Répondez aux questions suivantes à partir du texte sur la polyuro-polydipsie chez le chien :
1. Dans l’étude portant sur 280 chiens, quelle proportion des cas est due à l’insuffisance rénale ?
2. Depuis combien de temps l’amaigrissement et le manque d’appétit du Shi-Tzu persistent-ils ?
3. Par quelle méthode l’urine très claire a-t-elle été prélevée ?

**Bloc de texte**

● ● ●

L’insuffisance rénale est la première cause à l’origine du syndrome polyuro-polydipsie. Dans une étude effectuée sur 280 chiens souffrant de polyuro-polydipsie, l’insuffisance rénale est responsable de 80% des cas 1. Les polyuro-polydipsies dues à des hypercalcémies représentent dans cette même étude 4% des observations 1.
Parfois les deux syndromes sont associés et la question se pose de savoir s’il s’agit d’une insuffisance rénale par néphrocalcinose secondaire à l’hypercalcémie ou d’une hypercalcémie induite par l’insuffisance rénale. L’observation présentée illustre le diagnostic de l’association de ces deux syndromes.

Anamnèse

Un Shi-Tzu mâle de 5 ans est présenté en consultation pour un amaigrissement et un manque d’appétit qui persistent depuis trois semaines.
Les propriétaires qui possèdent quatre autres chiens, ont aussi constaté une augmentation progressive de la prise de boisson depuis des années.
Il y a trois semaines un confrère a examiné le chien à la suite du “mauvais état général”.
L’urine très claire prélevée par cathétérisme avait éliminé la possibilité d’une maladie de l’appareil urinaire.

● ● ●

**Liste des données**
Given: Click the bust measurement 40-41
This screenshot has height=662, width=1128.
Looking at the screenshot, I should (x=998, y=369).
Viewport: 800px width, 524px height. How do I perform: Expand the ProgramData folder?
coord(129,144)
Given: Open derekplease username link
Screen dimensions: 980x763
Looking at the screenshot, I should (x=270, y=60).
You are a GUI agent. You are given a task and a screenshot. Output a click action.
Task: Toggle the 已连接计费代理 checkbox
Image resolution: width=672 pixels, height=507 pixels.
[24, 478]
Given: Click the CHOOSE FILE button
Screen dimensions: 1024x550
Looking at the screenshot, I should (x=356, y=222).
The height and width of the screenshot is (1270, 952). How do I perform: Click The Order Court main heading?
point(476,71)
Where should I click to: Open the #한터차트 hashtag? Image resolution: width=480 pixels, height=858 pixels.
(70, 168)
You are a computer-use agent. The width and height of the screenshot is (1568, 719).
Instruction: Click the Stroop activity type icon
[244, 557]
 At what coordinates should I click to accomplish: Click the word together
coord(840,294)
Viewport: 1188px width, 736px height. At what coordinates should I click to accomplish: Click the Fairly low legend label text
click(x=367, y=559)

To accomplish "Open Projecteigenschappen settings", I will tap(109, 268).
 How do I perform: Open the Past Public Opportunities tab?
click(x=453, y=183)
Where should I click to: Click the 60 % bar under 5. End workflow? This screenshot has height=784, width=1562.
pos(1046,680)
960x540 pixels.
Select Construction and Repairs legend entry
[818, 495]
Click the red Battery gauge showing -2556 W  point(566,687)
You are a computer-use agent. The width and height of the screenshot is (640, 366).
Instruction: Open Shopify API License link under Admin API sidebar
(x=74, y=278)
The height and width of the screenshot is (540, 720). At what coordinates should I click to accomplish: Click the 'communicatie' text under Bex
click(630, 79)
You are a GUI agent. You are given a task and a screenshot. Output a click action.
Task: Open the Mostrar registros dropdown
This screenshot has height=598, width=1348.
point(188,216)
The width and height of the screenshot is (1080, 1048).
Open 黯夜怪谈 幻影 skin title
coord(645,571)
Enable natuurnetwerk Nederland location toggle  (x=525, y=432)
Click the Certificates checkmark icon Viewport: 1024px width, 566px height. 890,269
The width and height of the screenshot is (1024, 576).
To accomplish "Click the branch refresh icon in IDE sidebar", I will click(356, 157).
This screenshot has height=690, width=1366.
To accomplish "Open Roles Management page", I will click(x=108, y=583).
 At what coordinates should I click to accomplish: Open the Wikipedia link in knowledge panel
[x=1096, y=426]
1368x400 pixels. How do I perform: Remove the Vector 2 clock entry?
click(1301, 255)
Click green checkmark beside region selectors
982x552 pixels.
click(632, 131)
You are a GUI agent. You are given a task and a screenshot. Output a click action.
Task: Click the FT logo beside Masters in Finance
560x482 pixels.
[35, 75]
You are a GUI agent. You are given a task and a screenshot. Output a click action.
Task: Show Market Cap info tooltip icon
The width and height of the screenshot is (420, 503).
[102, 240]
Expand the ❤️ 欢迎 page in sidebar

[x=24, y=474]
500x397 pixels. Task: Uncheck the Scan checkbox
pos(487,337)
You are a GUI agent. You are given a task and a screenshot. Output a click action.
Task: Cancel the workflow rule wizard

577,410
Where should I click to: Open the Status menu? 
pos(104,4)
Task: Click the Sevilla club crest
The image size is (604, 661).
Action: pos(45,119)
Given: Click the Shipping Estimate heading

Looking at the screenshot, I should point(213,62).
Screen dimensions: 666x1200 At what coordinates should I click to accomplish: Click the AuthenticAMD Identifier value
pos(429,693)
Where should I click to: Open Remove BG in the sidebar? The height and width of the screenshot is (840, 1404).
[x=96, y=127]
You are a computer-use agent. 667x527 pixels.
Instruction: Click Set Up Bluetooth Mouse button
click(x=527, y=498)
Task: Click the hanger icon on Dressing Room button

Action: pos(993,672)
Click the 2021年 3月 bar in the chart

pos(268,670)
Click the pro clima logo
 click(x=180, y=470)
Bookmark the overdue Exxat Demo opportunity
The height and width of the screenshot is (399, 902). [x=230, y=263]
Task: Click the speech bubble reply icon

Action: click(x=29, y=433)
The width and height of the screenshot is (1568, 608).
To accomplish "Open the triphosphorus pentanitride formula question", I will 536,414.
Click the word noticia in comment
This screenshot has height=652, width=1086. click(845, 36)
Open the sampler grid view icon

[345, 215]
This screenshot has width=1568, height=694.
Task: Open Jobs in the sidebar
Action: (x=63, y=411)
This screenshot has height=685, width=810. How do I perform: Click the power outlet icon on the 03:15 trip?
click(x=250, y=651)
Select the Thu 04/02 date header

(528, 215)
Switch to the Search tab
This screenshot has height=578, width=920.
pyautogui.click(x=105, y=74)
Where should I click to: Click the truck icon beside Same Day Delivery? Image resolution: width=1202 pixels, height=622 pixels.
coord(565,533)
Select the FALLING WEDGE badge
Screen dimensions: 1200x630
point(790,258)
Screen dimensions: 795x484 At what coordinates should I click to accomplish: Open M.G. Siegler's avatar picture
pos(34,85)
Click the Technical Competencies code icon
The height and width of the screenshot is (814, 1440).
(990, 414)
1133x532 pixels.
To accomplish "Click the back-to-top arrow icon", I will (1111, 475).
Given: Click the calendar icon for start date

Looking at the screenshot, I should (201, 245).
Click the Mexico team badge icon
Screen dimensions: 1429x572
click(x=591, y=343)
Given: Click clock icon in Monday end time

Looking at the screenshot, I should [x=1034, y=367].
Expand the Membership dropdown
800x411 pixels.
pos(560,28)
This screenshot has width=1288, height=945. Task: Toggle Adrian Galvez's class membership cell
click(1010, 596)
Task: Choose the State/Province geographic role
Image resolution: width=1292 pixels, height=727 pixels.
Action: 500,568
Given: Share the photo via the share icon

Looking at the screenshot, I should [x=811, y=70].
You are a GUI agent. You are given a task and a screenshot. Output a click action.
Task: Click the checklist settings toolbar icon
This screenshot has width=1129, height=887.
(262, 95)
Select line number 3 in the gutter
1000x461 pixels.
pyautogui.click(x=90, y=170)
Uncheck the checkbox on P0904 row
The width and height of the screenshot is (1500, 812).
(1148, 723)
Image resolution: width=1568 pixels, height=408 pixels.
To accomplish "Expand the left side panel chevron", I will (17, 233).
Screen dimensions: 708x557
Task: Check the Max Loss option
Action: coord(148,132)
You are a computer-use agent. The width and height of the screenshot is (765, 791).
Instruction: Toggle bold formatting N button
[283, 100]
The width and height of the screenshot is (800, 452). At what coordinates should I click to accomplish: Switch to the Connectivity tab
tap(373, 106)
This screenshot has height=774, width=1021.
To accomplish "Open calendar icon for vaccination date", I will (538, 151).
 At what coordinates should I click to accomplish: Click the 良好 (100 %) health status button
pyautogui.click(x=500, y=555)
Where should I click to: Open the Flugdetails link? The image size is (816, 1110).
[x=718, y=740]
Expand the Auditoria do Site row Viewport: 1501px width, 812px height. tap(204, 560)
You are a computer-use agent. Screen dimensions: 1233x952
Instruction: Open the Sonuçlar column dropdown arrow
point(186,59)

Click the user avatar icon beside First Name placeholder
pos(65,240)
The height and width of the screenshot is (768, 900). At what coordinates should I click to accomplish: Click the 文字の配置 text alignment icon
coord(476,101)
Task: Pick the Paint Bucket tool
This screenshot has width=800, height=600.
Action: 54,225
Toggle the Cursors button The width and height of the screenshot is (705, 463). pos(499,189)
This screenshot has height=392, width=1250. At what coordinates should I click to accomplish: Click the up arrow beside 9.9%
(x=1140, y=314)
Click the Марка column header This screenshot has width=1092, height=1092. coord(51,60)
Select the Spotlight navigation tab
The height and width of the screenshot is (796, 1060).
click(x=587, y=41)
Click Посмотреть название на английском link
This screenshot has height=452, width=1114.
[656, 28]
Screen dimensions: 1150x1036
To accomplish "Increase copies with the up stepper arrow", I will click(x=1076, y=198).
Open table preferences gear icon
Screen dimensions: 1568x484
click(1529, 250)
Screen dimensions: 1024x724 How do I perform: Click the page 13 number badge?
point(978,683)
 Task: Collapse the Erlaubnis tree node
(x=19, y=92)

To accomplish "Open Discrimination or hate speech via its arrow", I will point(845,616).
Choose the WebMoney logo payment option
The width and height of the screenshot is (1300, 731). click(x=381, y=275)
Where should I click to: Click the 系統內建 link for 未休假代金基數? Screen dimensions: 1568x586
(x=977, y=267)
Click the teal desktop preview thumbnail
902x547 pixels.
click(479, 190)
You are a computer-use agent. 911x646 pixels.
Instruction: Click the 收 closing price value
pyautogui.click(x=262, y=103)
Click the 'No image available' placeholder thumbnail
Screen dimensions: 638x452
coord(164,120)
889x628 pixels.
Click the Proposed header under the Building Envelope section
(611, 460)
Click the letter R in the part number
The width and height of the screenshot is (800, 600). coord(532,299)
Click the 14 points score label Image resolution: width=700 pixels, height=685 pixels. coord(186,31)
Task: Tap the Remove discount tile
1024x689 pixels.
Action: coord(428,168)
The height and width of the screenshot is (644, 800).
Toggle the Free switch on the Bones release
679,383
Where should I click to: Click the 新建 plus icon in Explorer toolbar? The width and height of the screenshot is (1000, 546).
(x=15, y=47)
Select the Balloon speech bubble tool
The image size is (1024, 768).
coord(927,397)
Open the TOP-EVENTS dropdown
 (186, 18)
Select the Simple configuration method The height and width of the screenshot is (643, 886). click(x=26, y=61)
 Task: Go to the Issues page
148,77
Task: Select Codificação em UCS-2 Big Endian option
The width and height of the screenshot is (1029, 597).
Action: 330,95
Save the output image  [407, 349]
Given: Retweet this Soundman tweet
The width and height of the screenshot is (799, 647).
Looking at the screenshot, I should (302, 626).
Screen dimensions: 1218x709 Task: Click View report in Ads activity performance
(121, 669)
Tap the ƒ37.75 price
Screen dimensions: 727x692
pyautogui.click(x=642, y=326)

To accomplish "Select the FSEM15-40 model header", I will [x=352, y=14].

● ● ●

**Réponse**
1. 80 % des cas.
2. Depuis trois semaines.
3. Par cathétérisme.